Records for processing -
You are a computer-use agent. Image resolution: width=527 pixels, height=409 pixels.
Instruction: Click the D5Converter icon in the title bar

--

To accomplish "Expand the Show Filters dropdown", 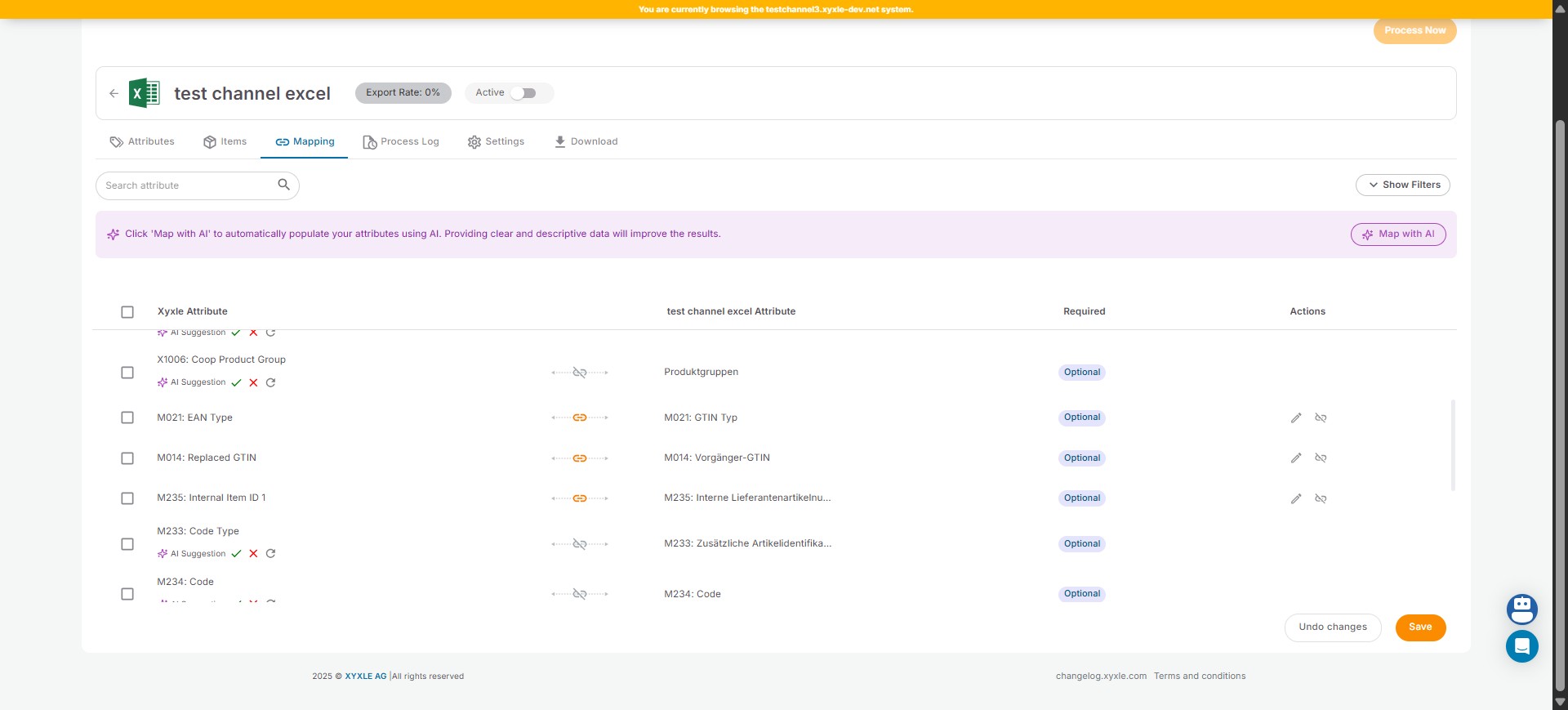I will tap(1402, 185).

...

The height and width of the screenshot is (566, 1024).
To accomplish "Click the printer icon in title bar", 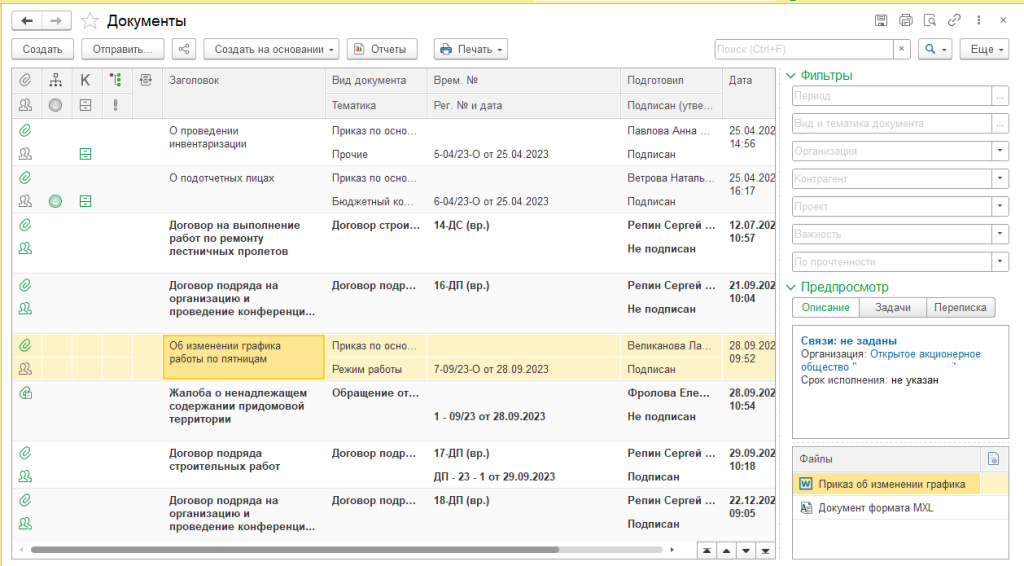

The task - Your answer must be everything above from the line with "The height and" down to the line with "the printer icon", word for word, and no pictures.

The completed task -
The height and width of the screenshot is (566, 1024).
To accomplish "Click the printer icon in title bar", 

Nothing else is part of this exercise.